We decided to go along to Romeo and Juliet and test out these bargain seats. Unfortunately the really cheap ones had already gone as we booked late, but we managed to get two seats for a very reasonable £24 each. They were quite high up, but were normal seats whereas the £8 bargains are benches.
From the first strike of Prokofiev’s score to that final flawless adagio, the Royal Ballet did him proud. Natalia Osipova was a welcome new addition to the ballet, and danced beautifully; full of expression, performing entirely to Prokofiev’s tremendous musical talents, she was almost dreamlike to watch. A perfect match, Osipova isn’t just a dancer but an actress, able to perform the role of a teenage girl with all of the emotions and actions that one would display when unable to get her own way.
The famous Dance of the Knights was powerful and breathtaking; the strength in the leaps and interactions between the dancers made the scene what it was, interpreting the music, and displaying through action what a musical genius Prokofiev really was.

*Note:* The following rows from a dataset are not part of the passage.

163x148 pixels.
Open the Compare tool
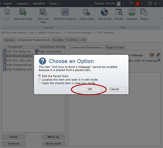tap(132, 12)
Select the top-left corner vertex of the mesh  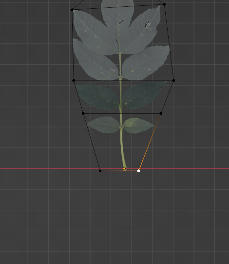point(72,10)
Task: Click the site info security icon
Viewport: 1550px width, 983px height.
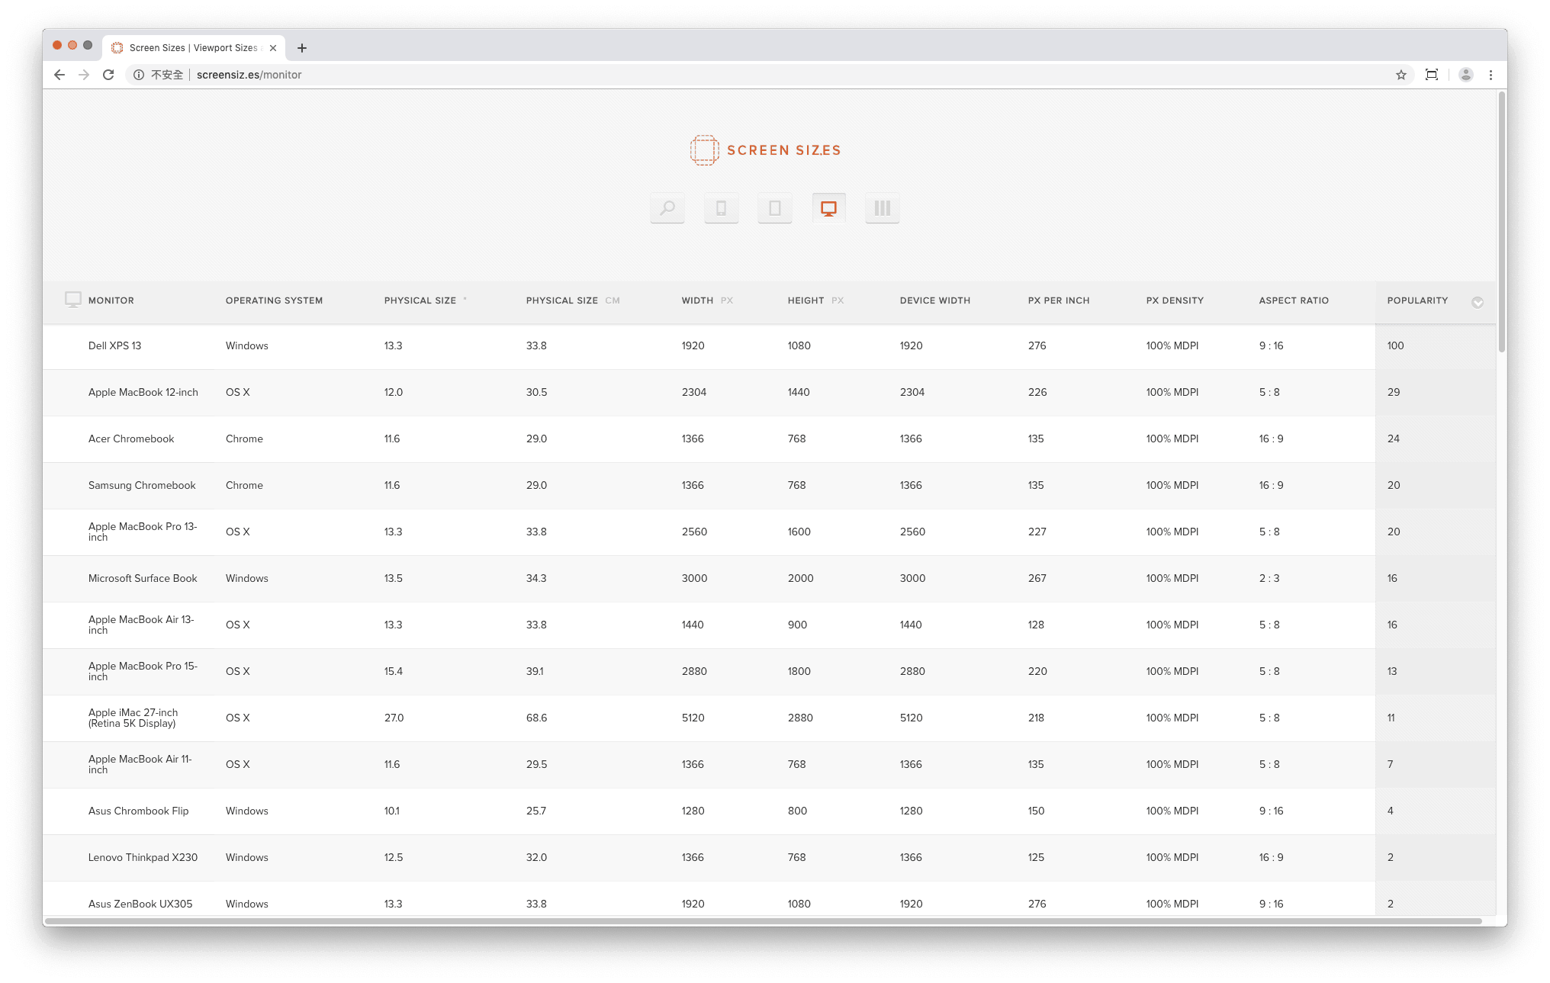Action: (x=139, y=75)
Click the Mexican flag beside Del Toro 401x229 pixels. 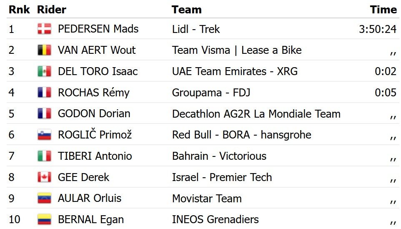click(44, 71)
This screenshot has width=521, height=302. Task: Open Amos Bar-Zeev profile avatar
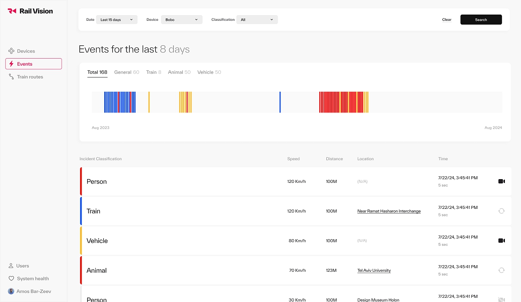[11, 291]
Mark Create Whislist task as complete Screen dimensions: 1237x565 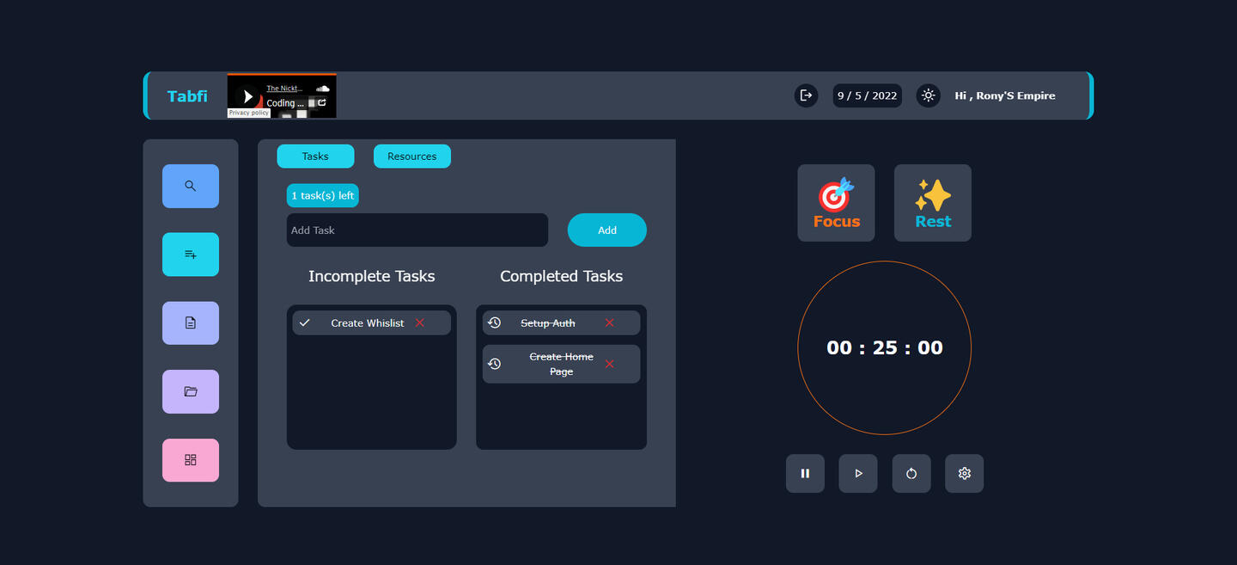point(305,323)
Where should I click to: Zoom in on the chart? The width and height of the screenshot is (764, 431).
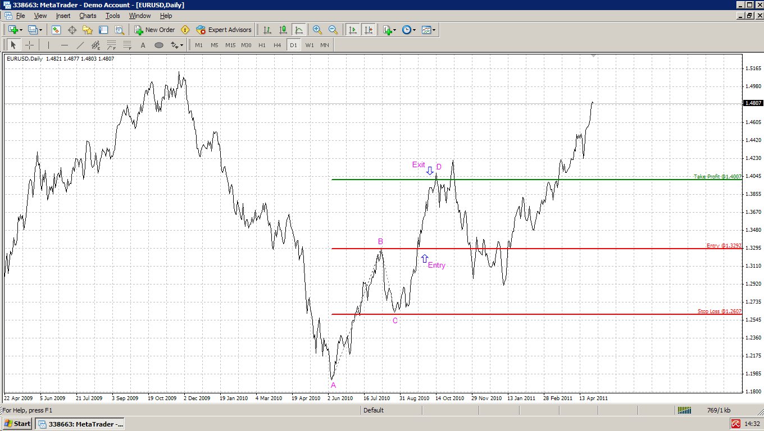coord(317,30)

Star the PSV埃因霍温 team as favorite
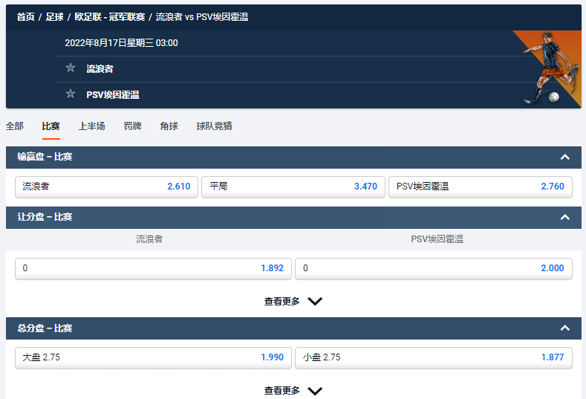click(71, 94)
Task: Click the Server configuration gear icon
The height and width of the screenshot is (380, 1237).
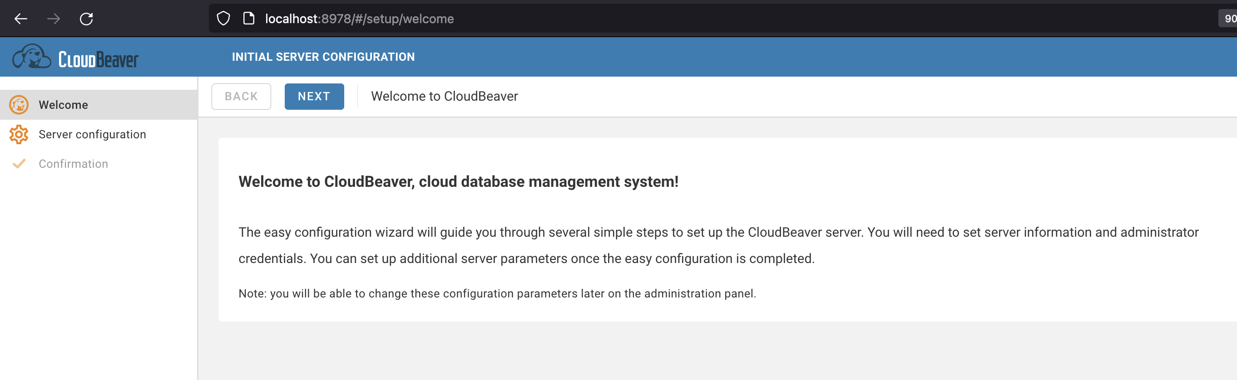Action: pyautogui.click(x=19, y=134)
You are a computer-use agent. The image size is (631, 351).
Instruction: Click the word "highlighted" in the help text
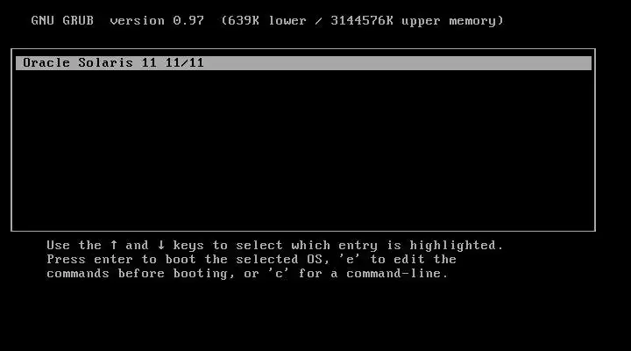click(x=453, y=246)

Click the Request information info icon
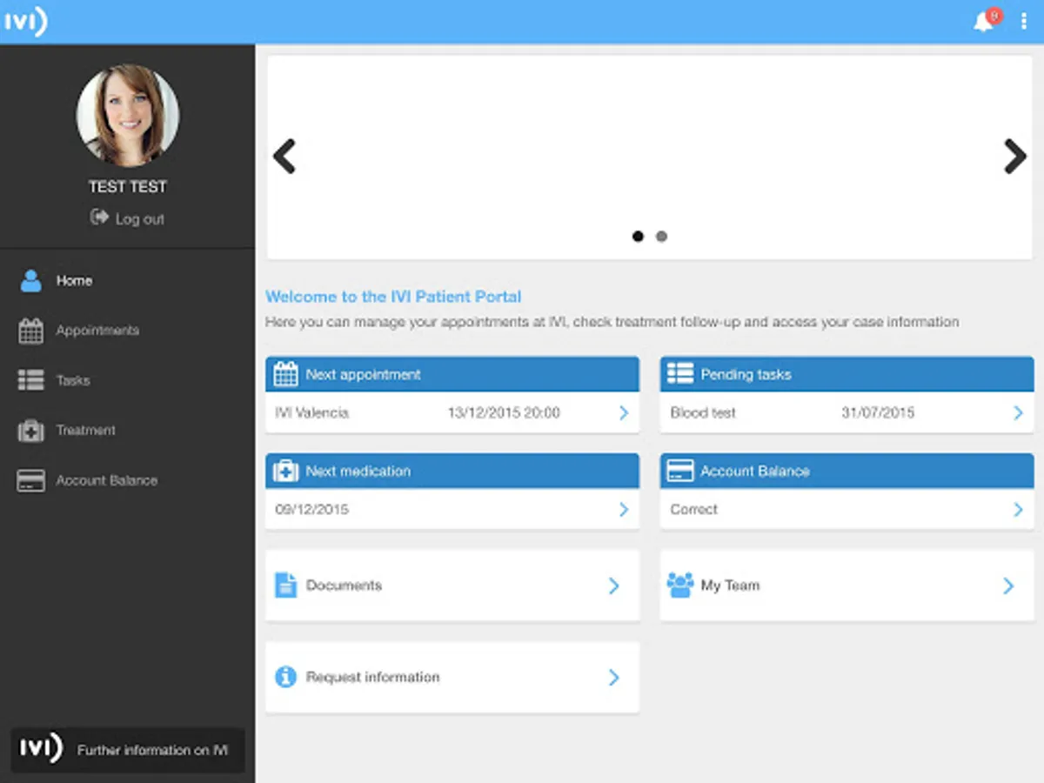click(x=284, y=677)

The entire performance through all three acts was sublime, with Osipova’s style and beauty leading the way, the rest of the ballet company performed with such an excellence that my heart raced from the excitement of seeing such wonderful dancing. Romeo and Juliet is one of those ballets, much like Swan Lake, that leaves you breathless from awe. Personally I’m not a huge fan of the likes of The Nutcracker or Sleeping Beauty, but give me Swan Lake, Giselle, or Romeo and Juliet, and I’ll leave with tears in my eyes begging for a ticket for the next night’s showing.
Bravo, Natalia Osipova, you can stay. And bravo Sergei Prokofiev, you continue to make my heart melt.